China Just Built a Monkey Brain in Silicon
Terminator or iRobot? Which do you think will come first?
ARTIFICIAL INTELLIGENCESCIENCE AND TECHNOLOGY
9/4/20252 min read
China has just rolled out the Darwin Monkey, the world’s largest neuromorphic supercomputer. The name alone sounds like the start of a bad sci-fi novel, but what sits inside is even stranger.
This isn’t the same as the AI most people know. ChatGPT, image generators, and the rest are built on huge models that chew through mountains of data and predict the next word or picture. They imitate intelligence, but they don’t think. Neuromorphic computing takes a very different path. Instead of copying the outputs of a brain, it tries to copy the process itself.
Darwin Monkey doesn’t line up neat calculations like a classical supercomputer. It fires in bursts of activity called spiking neural networks, the same way your neurons spark when you decide whether to cook dinner or order in. It is, in short, an attempt to make silicon act like grey matter.
The specs are wild. Darwin Monkey simulates 2 billion neurons and 100 billion synapses, powered by 960 brain-inspired chips. And it only needs about 2,000 watts, the same as a hairdryer. Imagine a brain the size of a small animal running on the cost of boiling your kettle.
Already it is showing hints of reasoning, problem solving and even creative generation. Scientists are testing it by simulating animal brains, from mice to zebrafish, which makes for an innocent headline before they inevitably plug in something much larger.
The impact is bigger than faster computing. For neuroscience, it means you can model brains without dissecting them. For AI, it means moving past today’s brute-force cloud farms. When you can build a thinking machine that runs on the power of a few kettles, everything changes.
And this is where the sci-fi comparisons stop sounding silly. Combine a neuromorphic system like Darwin Monkey with the physical body of a Tesla robot and you are no longer talking about scripts and routines.
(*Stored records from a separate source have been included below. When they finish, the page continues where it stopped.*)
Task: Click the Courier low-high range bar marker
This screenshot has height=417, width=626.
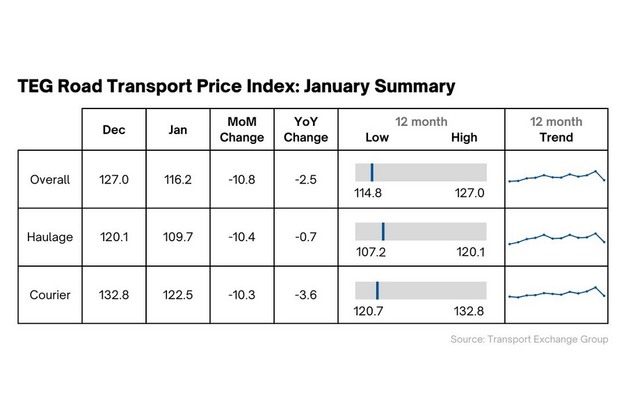Action: 377,290
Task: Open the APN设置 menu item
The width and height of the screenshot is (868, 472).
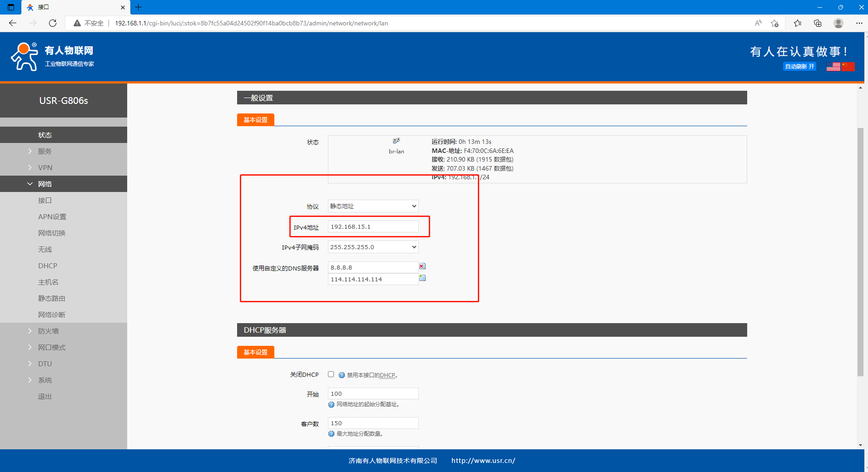Action: coord(52,216)
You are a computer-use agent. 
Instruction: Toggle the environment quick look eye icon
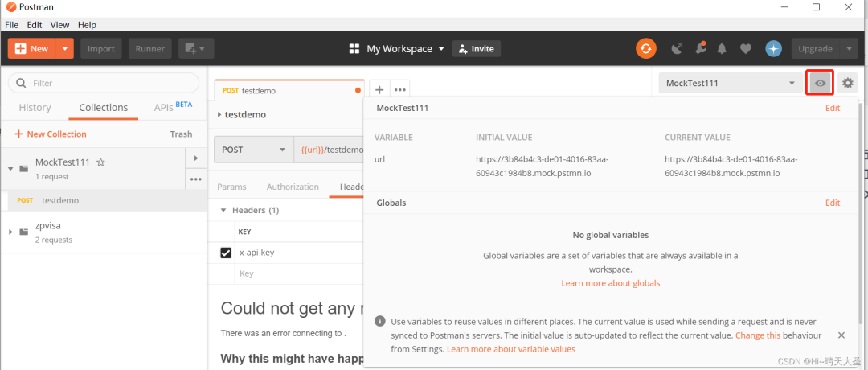point(820,83)
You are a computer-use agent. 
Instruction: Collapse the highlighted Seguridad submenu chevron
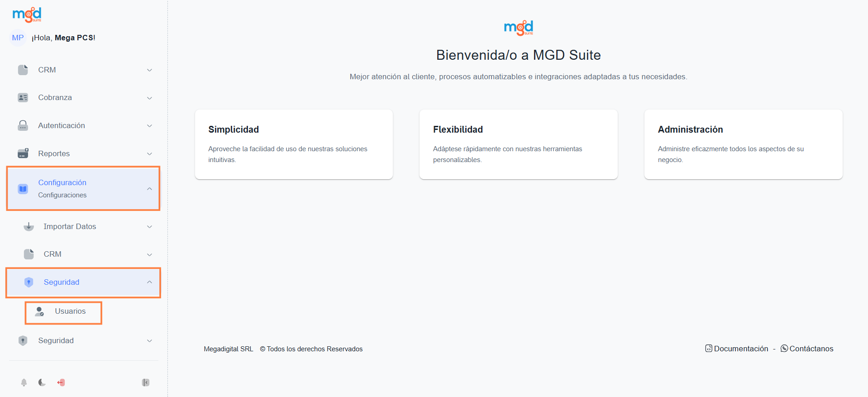pyautogui.click(x=149, y=282)
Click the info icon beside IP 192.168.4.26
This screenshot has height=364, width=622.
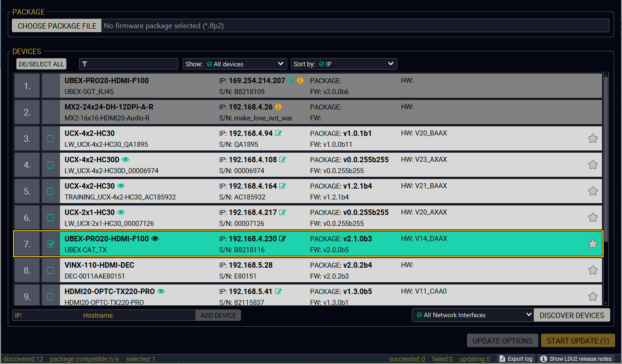[278, 107]
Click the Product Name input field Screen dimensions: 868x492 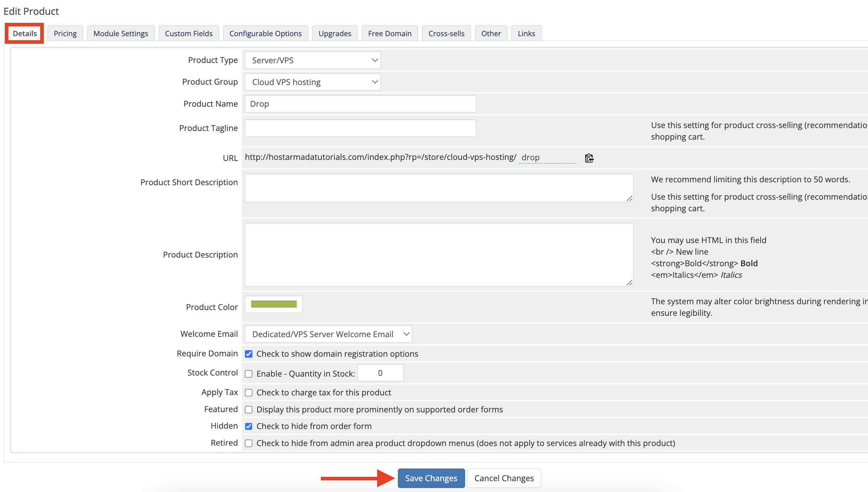click(361, 104)
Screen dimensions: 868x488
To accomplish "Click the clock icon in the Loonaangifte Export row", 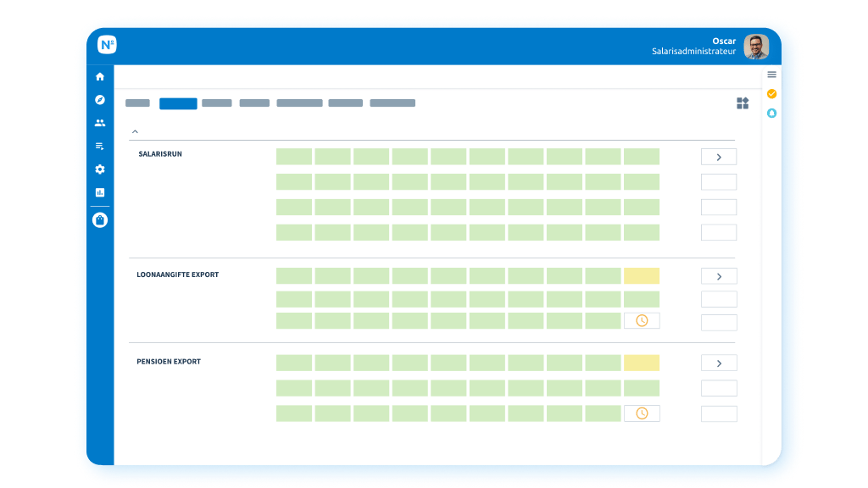I will (642, 320).
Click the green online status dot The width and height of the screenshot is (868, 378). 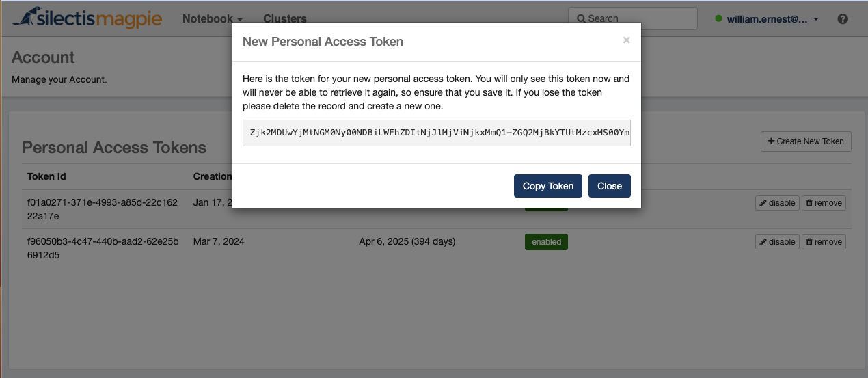point(718,18)
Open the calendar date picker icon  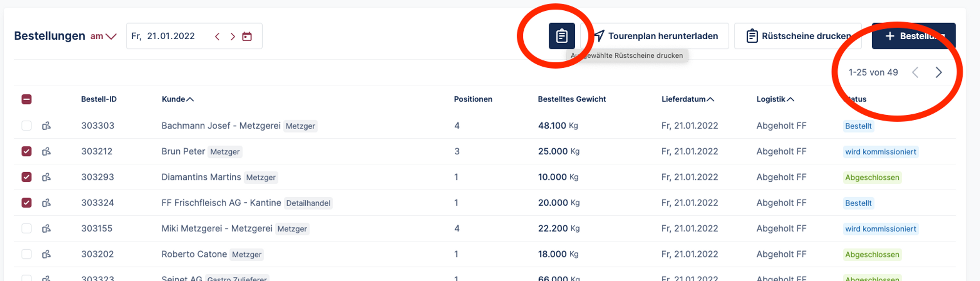pyautogui.click(x=247, y=36)
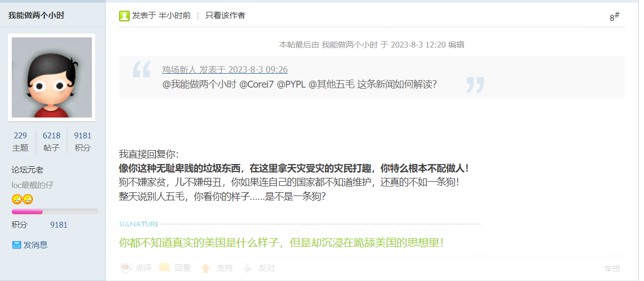Click the 举报 report link
Screen dimensions: 644x281
click(612, 268)
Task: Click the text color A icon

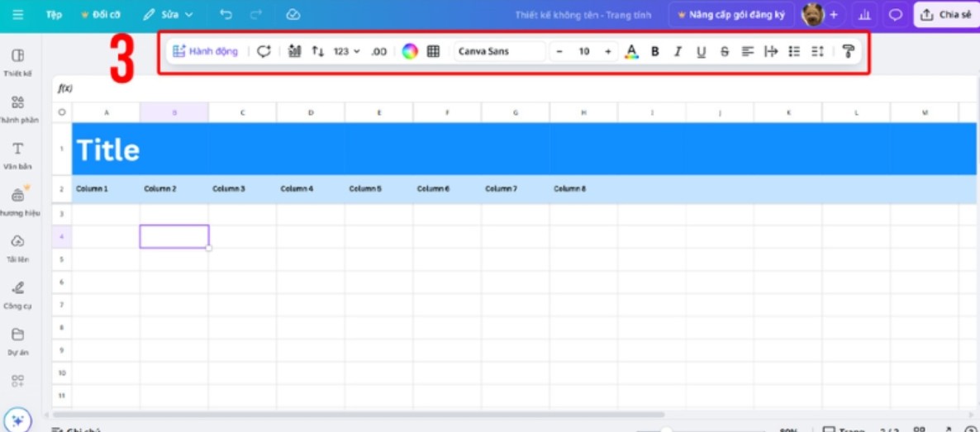Action: pyautogui.click(x=631, y=51)
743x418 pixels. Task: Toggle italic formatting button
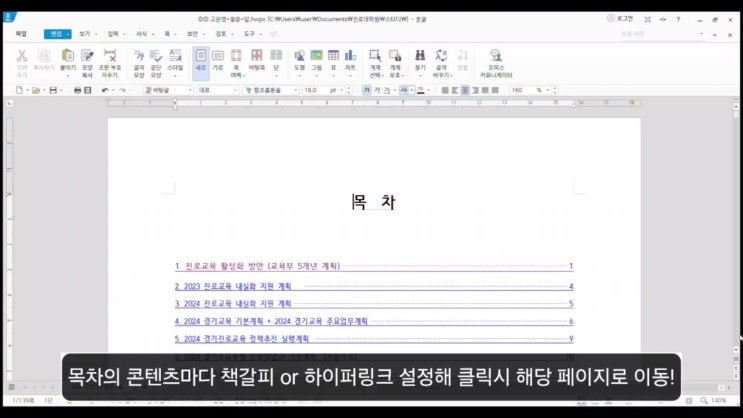click(x=379, y=90)
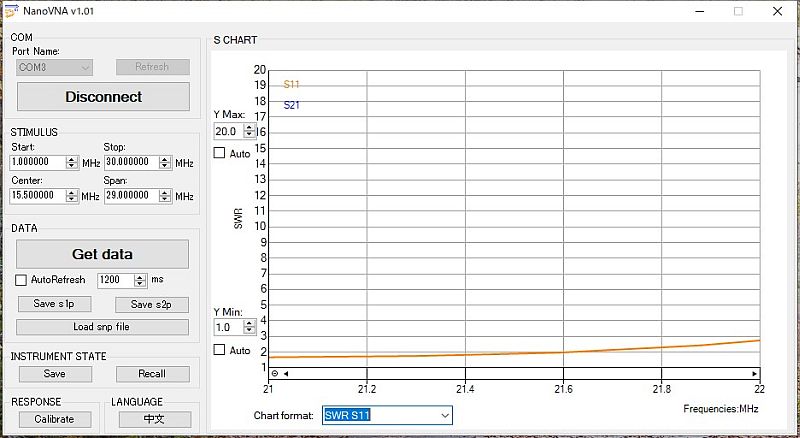This screenshot has height=438, width=800.
Task: Open the Port Name COM3 dropdown
Action: pyautogui.click(x=85, y=67)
You are talking about machines that learn, adapt, behave and maybe even feel. The old films where astronauts explored deep space with a robot companion don’t look far-fetched anymore. They look like early concept sketches.
So yes, this is technically just another supercomputer. But unlike the AIs you know, it isn’t trying to mimic intelligence from the outside. It is building it from the inside. A monkey brain in silicon, edging us closer than ever to machines that don’t just act smart, but actually think.